━━ RECORDS FOR THIS TASK

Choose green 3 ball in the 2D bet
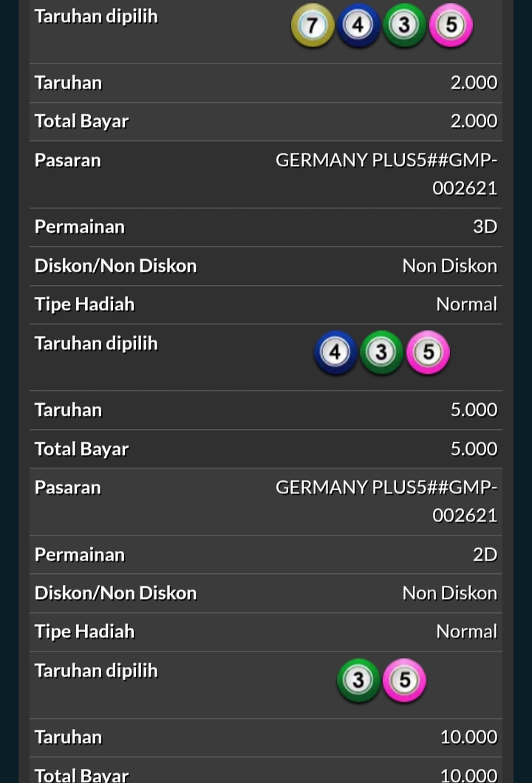Screen dimensions: 532x783 358,680
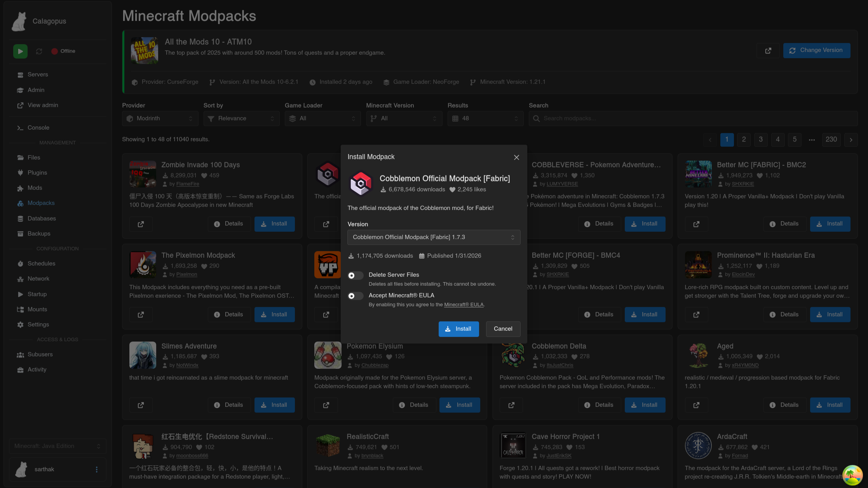
Task: Expand the Version dropdown in Install Modpack
Action: pyautogui.click(x=434, y=237)
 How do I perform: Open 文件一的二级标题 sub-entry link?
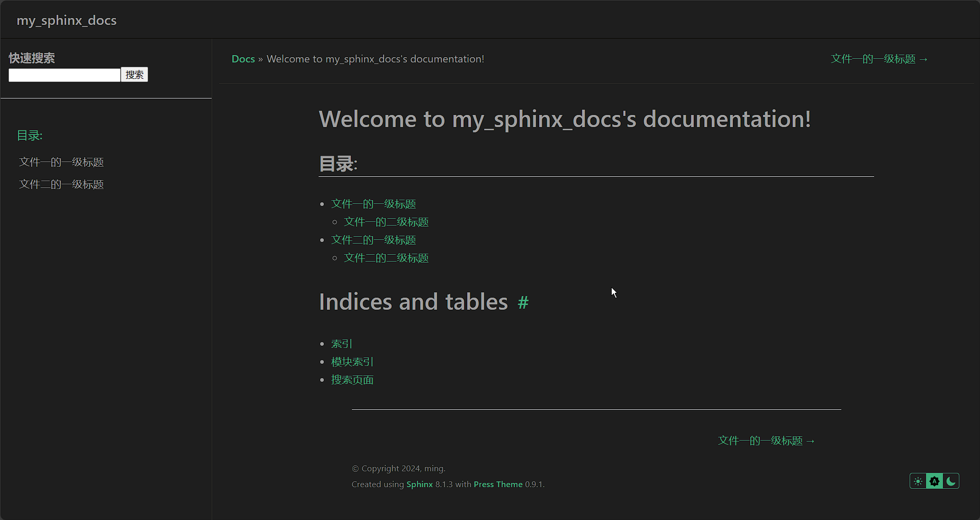(x=386, y=222)
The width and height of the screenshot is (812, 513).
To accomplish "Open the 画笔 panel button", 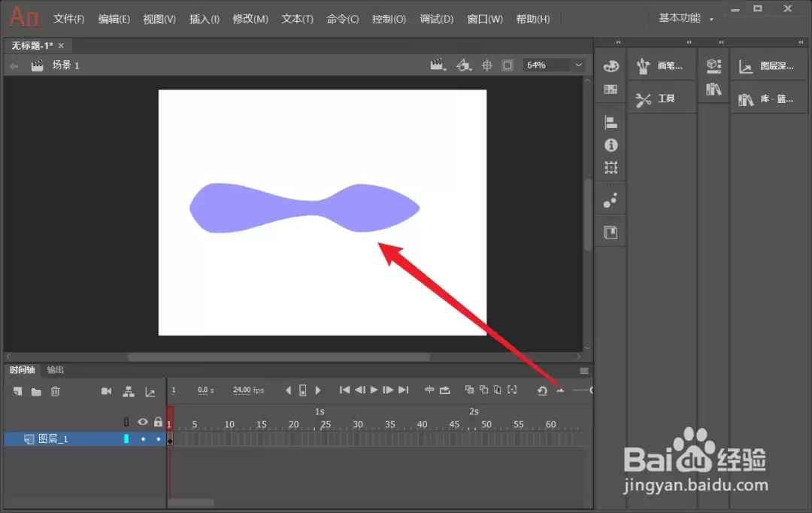I will click(x=661, y=65).
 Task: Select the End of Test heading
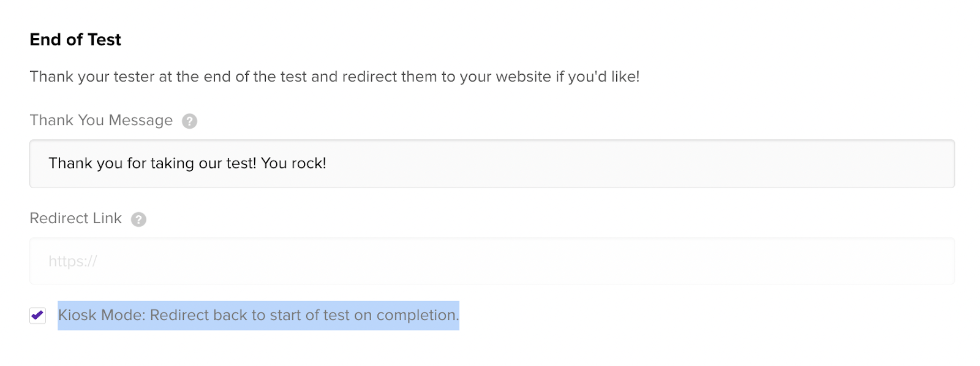tap(75, 40)
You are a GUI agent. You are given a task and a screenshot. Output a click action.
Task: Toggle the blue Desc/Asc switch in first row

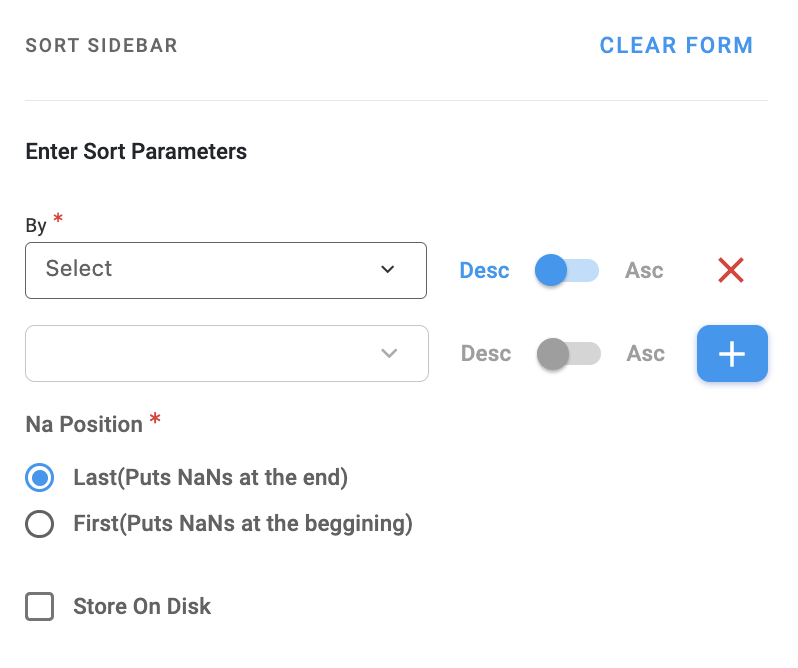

━━━━

**DIRECTIVE:** Please write out, as a numbered list, the lines from the one holding "Task: Select the End of Test heading" through the end of the records, both included, skipping blank lines and leaving out the pictures.

**REPLY TO THE EXERCISE:**
1.  Task: Select the End of Test heading
2. tap(75, 40)
3. You are a GUI agent. You are given a task and a screenshot. Output a click action.
4. Task: Toggle the blue Desc/Asc switch in first row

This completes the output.